Our unwillingness to wait for anything is having an enormous impact on SoC design.
Prior to the invention of the railroad, the fastest anyone or anything traveled on the planet was the fastest horse, which is what made horse racing particularly interesting for centuries. And most SoC designers are old enough to remember the days when overnight delivery was considered a good thing. Even the Millennials are old enough to remember hourglasses on the screen, and the X Gens can easily remember the sound of dial-up modems making a connection.
It’s not unusual to go into an office and see someone cursing their PC because the back-end system is slow. And most people don’t have the patience to deal with a slow site. They simply move on to another site.
We have very rapidly—in the span of 10 years—become a global community of impatient people. Waiting is the enemy. And while this probably will have some really weird psycho-social effects in the long term, it’s also changing the dynamics of how we communicate. We seem to be very tolerant of dropped calls, but we are absolutely livid when a search function is slow or a streaming video gets interrupted.
And all of this leads to the next piece of the equation—how to provide sufficient performance to satisfy the most time-obsessive consumers while allowing them to go longer between charges.
This will likely be tackled in several ways. First, the battery charge issue will have to be addressed from some sort of energy scavenging rather than battery improvement. There are some interesting technologies being developed today that will provide watts rather than microwatts of power. You might even be able to use this kind of generation capability to charge your household in case of a power outage.
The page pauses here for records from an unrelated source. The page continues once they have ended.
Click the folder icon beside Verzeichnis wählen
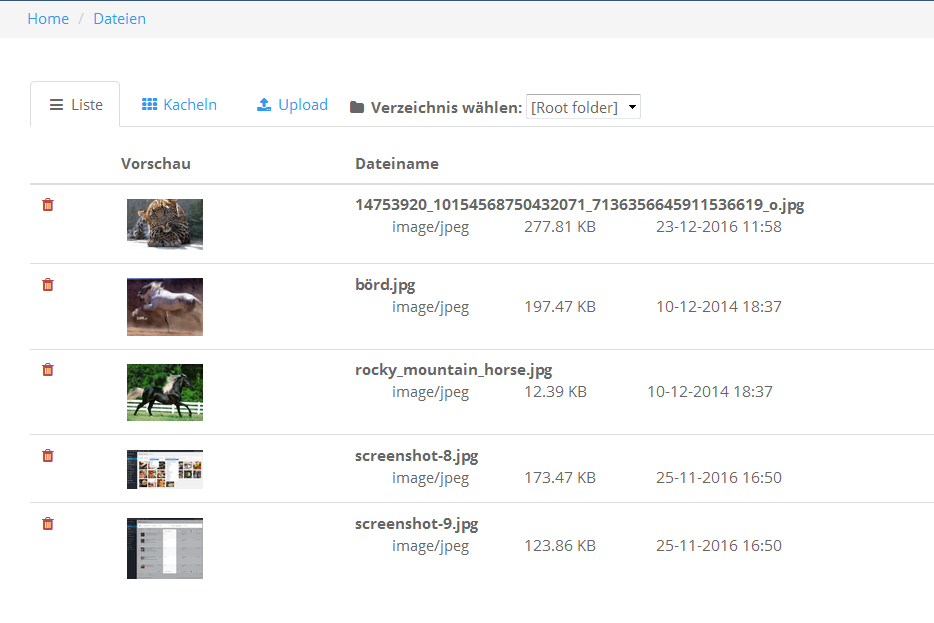This screenshot has height=623, width=934. [357, 108]
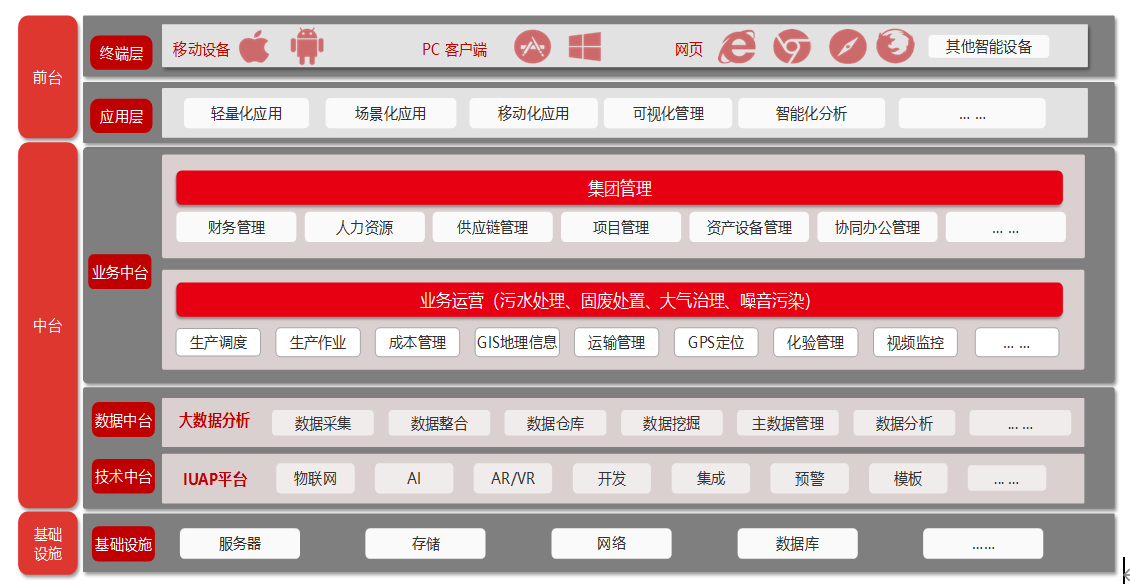
Task: Select the 轻量化应用 box
Action: point(246,114)
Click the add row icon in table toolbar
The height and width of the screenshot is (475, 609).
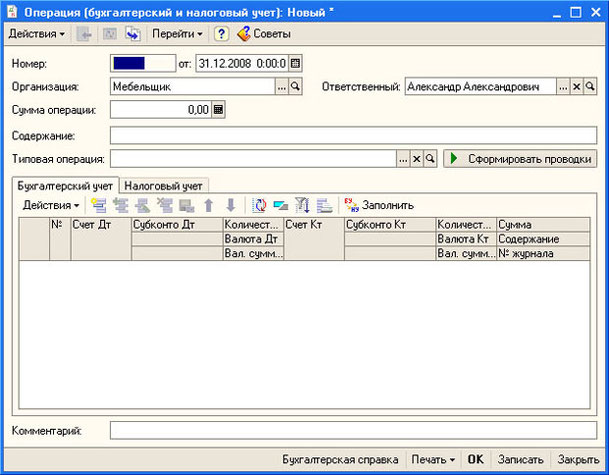click(x=98, y=205)
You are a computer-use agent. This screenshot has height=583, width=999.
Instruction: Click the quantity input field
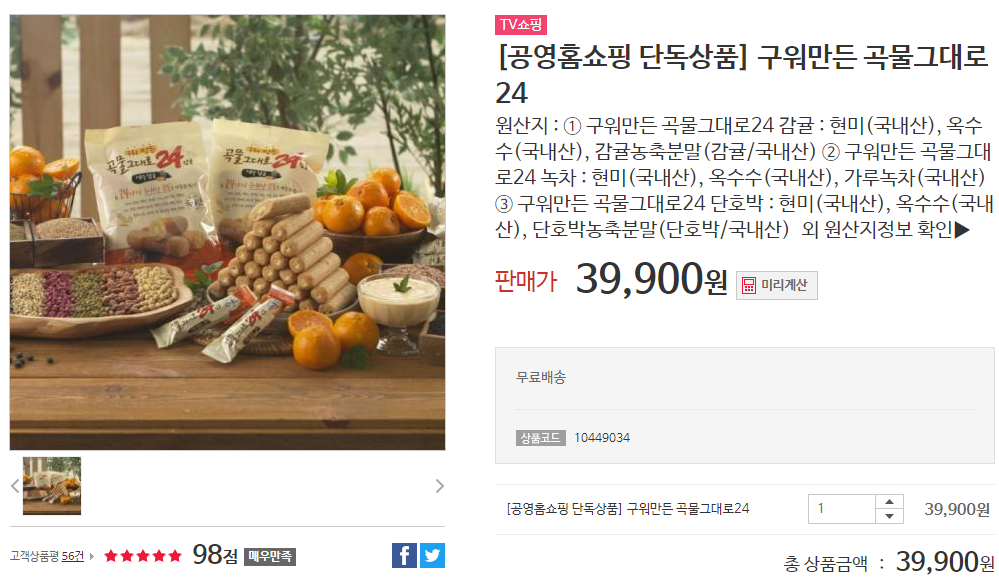[842, 508]
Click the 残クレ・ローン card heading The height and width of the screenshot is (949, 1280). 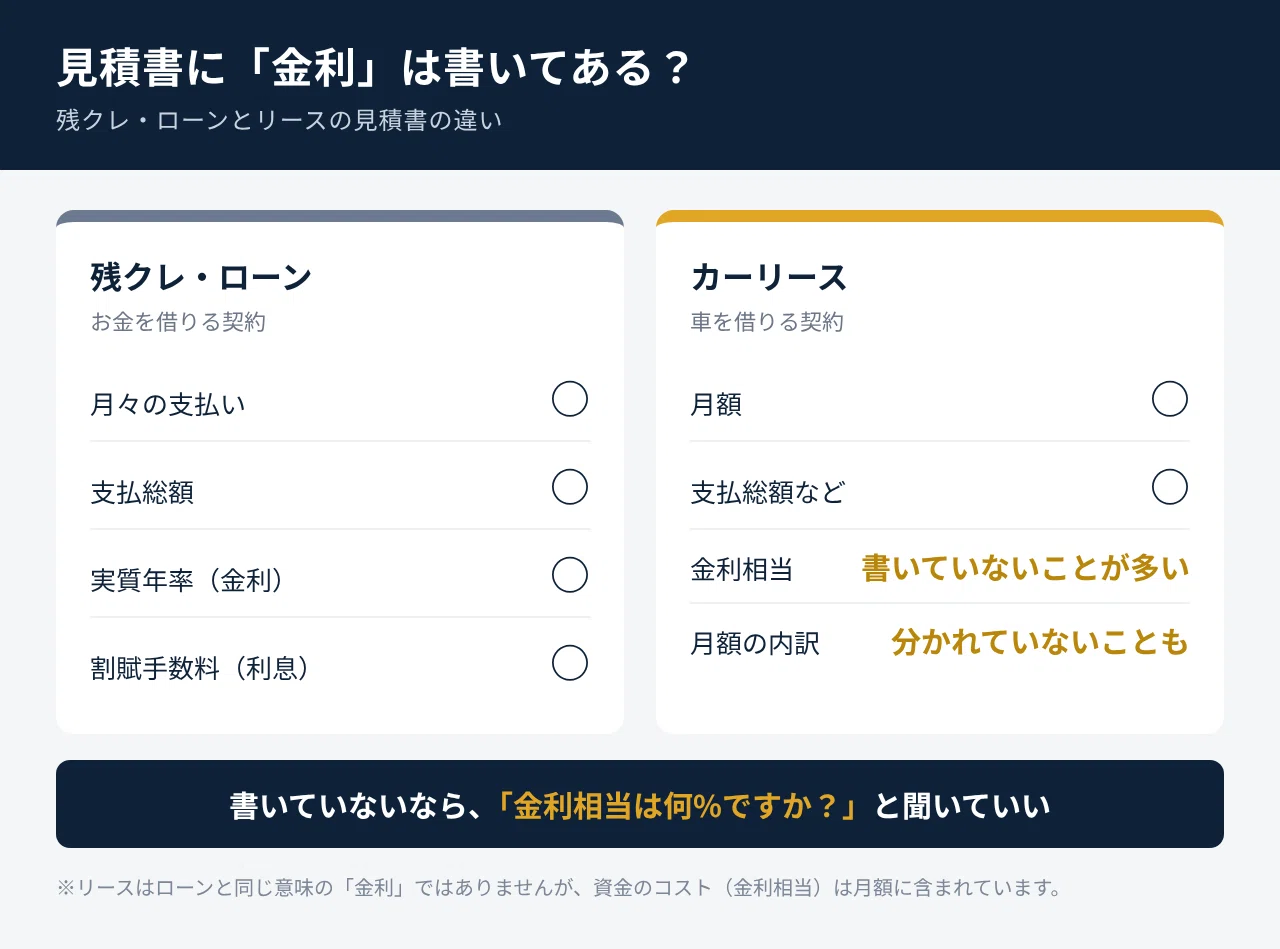click(201, 277)
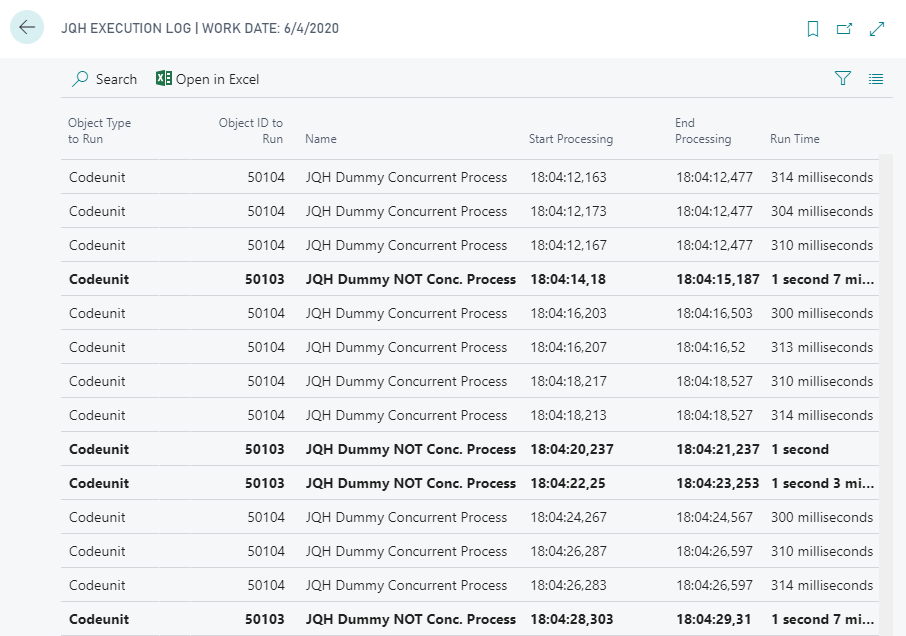
Task: Click the Search action label
Action: click(116, 79)
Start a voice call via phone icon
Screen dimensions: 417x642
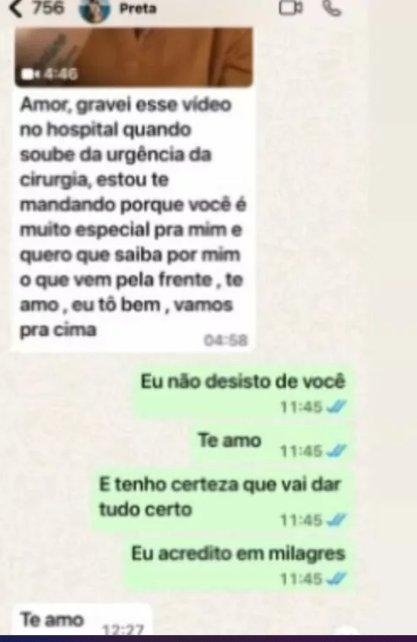click(x=333, y=8)
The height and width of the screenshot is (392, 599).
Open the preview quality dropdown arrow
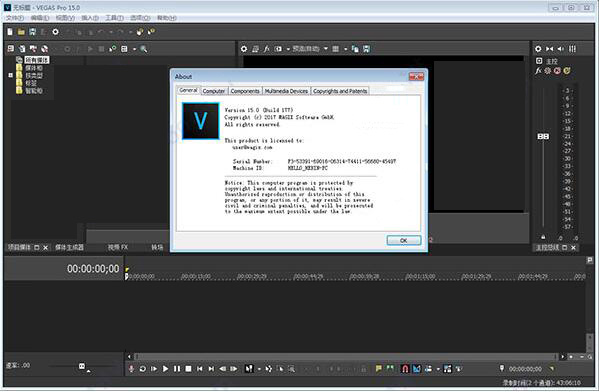[326, 49]
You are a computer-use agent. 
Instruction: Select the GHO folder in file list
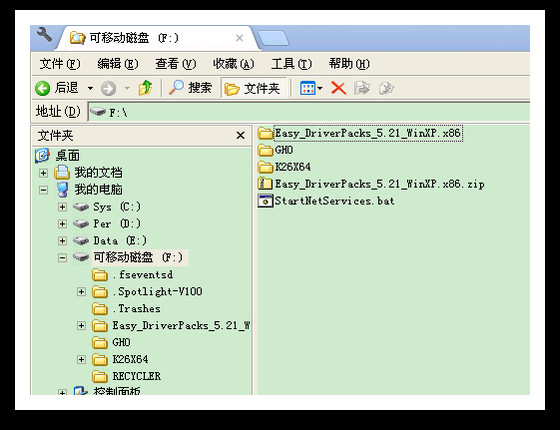pyautogui.click(x=275, y=150)

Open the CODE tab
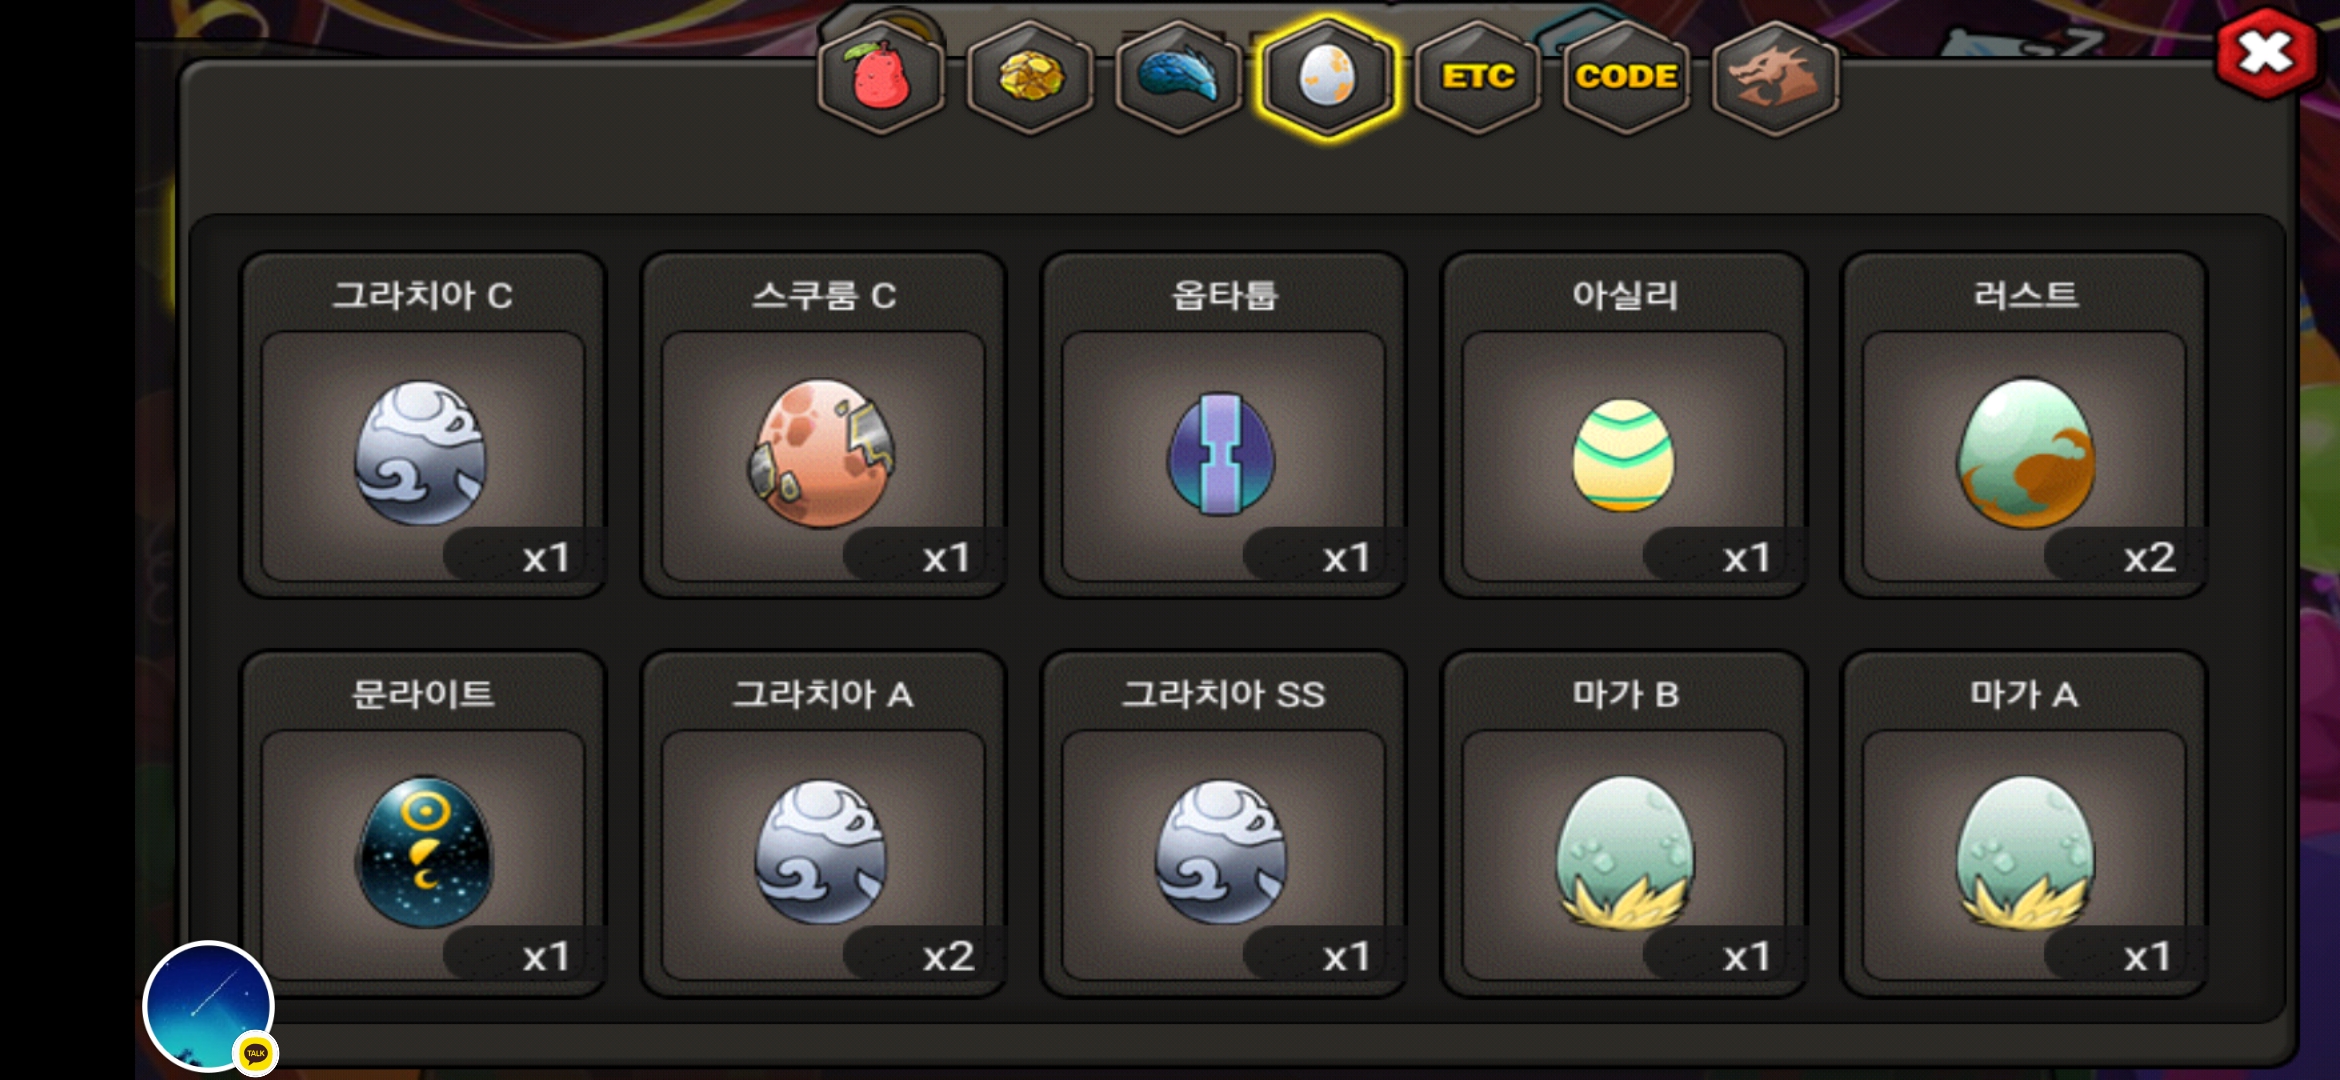tap(1626, 77)
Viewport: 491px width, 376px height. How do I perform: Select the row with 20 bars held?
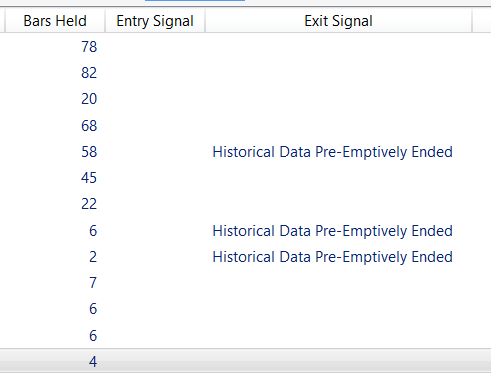pos(245,99)
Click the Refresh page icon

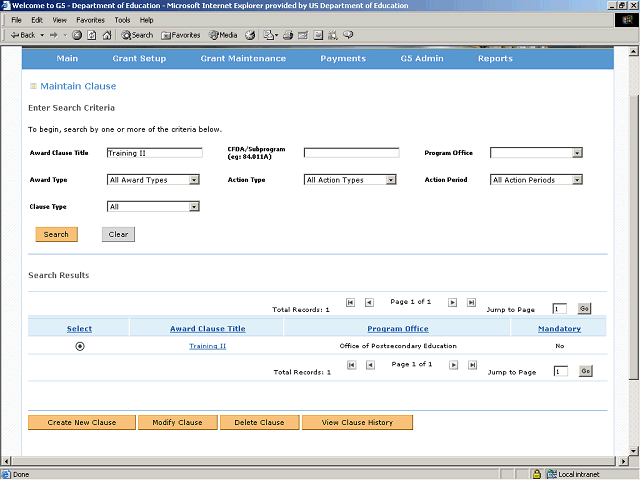tap(92, 35)
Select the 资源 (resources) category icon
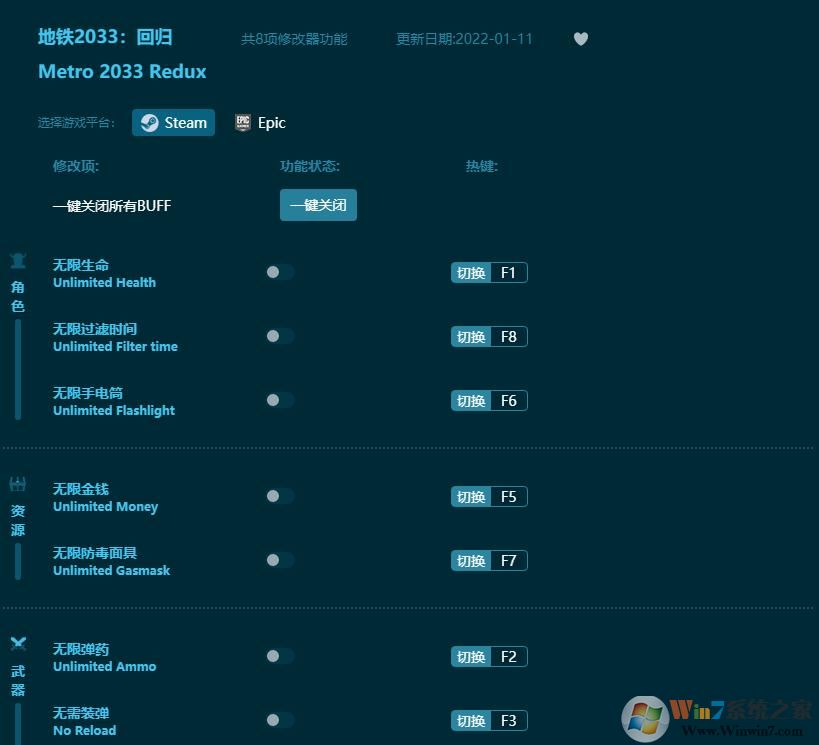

Second, SoC designs will have to be done in an increasingly holistic manner, incorporating everything from hardware to the full stack of software so that applications are provided the right amount of performance and energy. One size fits all no longer works, and it will look increasingly obsolete in a 2.5D or 3D stack.
Finally, more attention will need to be paid to the power of a signal and how that gets transmitted and used by a mobile device. It’s amazing how well a device works in airplane mode and how little battery it uses. That’s the base point for what can be done with a better baseband infrastructure.
This will all take time, of course. And by the time it all gets put in place, consumers will be clamoring for even fewer and shorter delays. This will provide plenty of work for SoC engineers for years to come, but they may have to work even faster than before, which will make them even less tolerant of delays in design flows. In the end, no one will escape this snowball.